Advogado, cientista social e mestre em ciência política pela USP, foi secretário de Educação da cidade de São Paulo em 2019-2020

É alvissareira a proposta da Câmara de São Paulo que autoriza a Educação a celebrar parcerias com organizações sociais (OSs). Na saúde, desde 1998, diversas OSs (Irmãs Marcelinas, Sírio Libanês, Albert Einstein etc.) administram hospitais públicos paulistas e conseguem ser até 52% mais produtivas e 32% mais baratas para o SUS do que os serviços estatais.

Na educação, a participação das OSs não é completamente inédita. Em São Paulo, 2 em cada 3 crianças estão em creches mantidas por OSs. A combinação da oferta estatal com o conveniamento zerou a fila da creche em 2020. Entretanto, ainda é a área mais refratária à adoção de novos modelos de gestão. A escola pública continua sendo, essencialmente, estatal, e, apesar dos esforços de diretores, professores e famílias, os resultados estão longe do ideal. O último Pisa, com 79 países, coloca o Brasil em 57º lugar em leitura, 70º em matemática e 65º em ciências.

Não se trata de trocar o modelo estatal pelo da parceria, mas sim da saudável convivência de diversas formas de prestação de serviço. Tampouco há que se falar em "privatização", pois a escola gerida pela OS continuará sendo pública e gratuita. Não há perda financeira, já que a Constituição, em seu artigo 213, instituiu modelo misto —estatal e privado— na educação.
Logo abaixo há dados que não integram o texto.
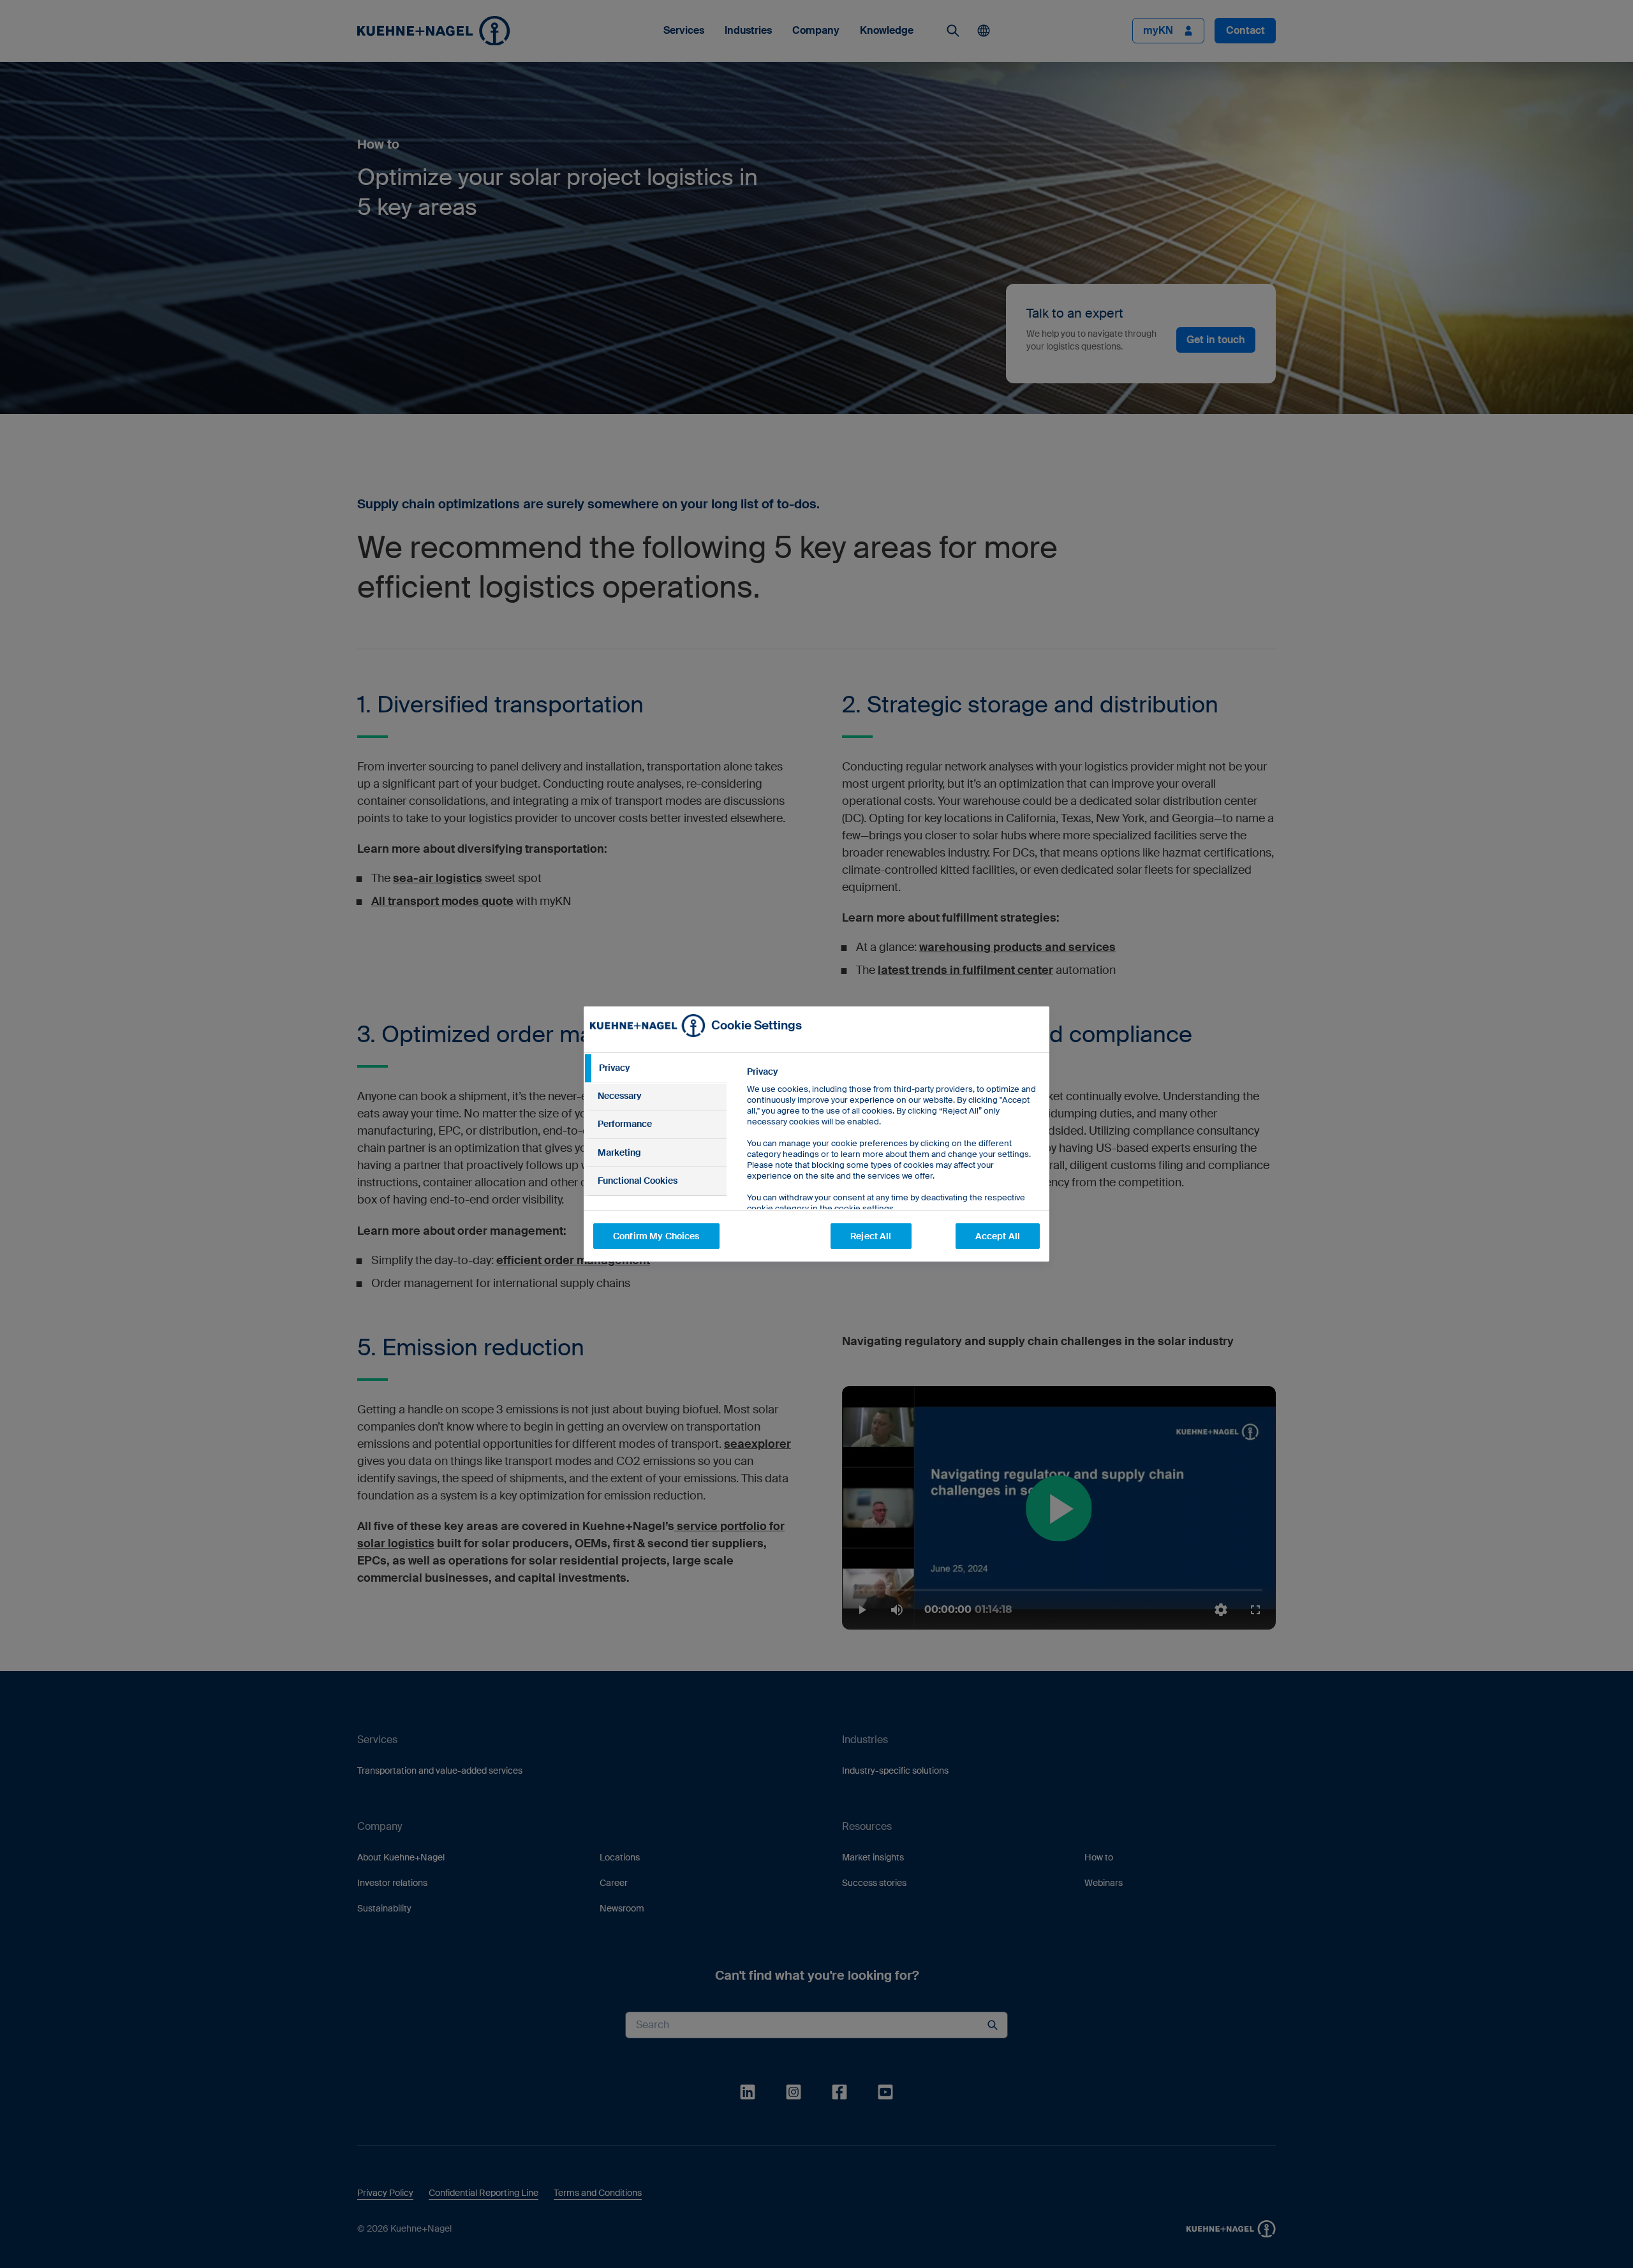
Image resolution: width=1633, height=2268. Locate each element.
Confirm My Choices (656, 1236)
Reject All (870, 1236)
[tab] (655, 1068)
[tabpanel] (893, 1169)
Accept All (997, 1236)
Nenhuma lei pode reter repasses para entes que apenas cumprem a Constituição, sob pena de flagrante inconstitucionalidade.

A medida trará benefícios. O primeiro, maior agilidade nas contratações. As OSs não se submetem ao emaranhado de ritos e prazos da burocracia estatal. O segundo é que a nova relação jurídica nasce do contrato de gestão e, assim, orientada para o atingimento de resultado. O novo modelo, baseado na CLT, deve ainda combater o gigantesco absenteísmo: todos os dias, 10% das aulas não são dadas. Além do incalculável prejuízo pedagógico, as faltas custam à cidade R$ 700 milhões/ano.

Uma outra vantagem é o maior controle social dos investimentos. O custo médio mensal por aluno na capital paulista é de R$ 1.350, podendo chegar a R$ 1.530 com os gastos previdenciários, mas esses valores hoje permanecem "opacos". O contrato de gestão, ao estabelecer, ex ante, o investimento por aluno, ajudará a sociedade a compreender o esforço orçamentário, cobrar resultados e clamar por novos investimentos. Trará ainda ao gestor foco na atividade-fim (o ensino) e no beneficiário da política (o estudante).

A secretaria paulistana administra hoje, por exemplo, grandes galpões de estocagem de alimentos e tem funcionários concursados para caçar carunchos em feijões! Por fim, mesmo com o acesso universalizado, as OSs ajudarão a acelerar o ensino em tempo integral para todos os estudantes e a eliminar salas superlotadas.

O modelo não é uma panaceia, e o projeto em tramitação precisa de ajustes de modo a garantir: 1) a implementação paulatina; 2) o contrato de gestão com metas de melhoria da aprendizagem; 3) critérios objetivos de escolha entre OSs com experiência e notória reputação; 4) situações objetivas de descredenciamento; 5) valor por aluno às OSs, similar ao do estudante na rede estatal, para a equidade; 6) obrigação de seguir o currículo pedagógico definido pelo estado; 7) realização periódica de avaliações externas da proficiência dos alunos; 8) obrigatoriedade de participação nos exames oficiais; 9) estruturação de sistema de fiscalização; 10) divulgação dos investimentos, auditorias e resultados.
Há um provérbio africano que diz que, para educar uma criança, é preciso uma aldeia inteira. O Estado, sozinho, tem falhado.

É tempo de unir os melhores esforços da sociedade para promover educação pública, gratuita e de qualidade.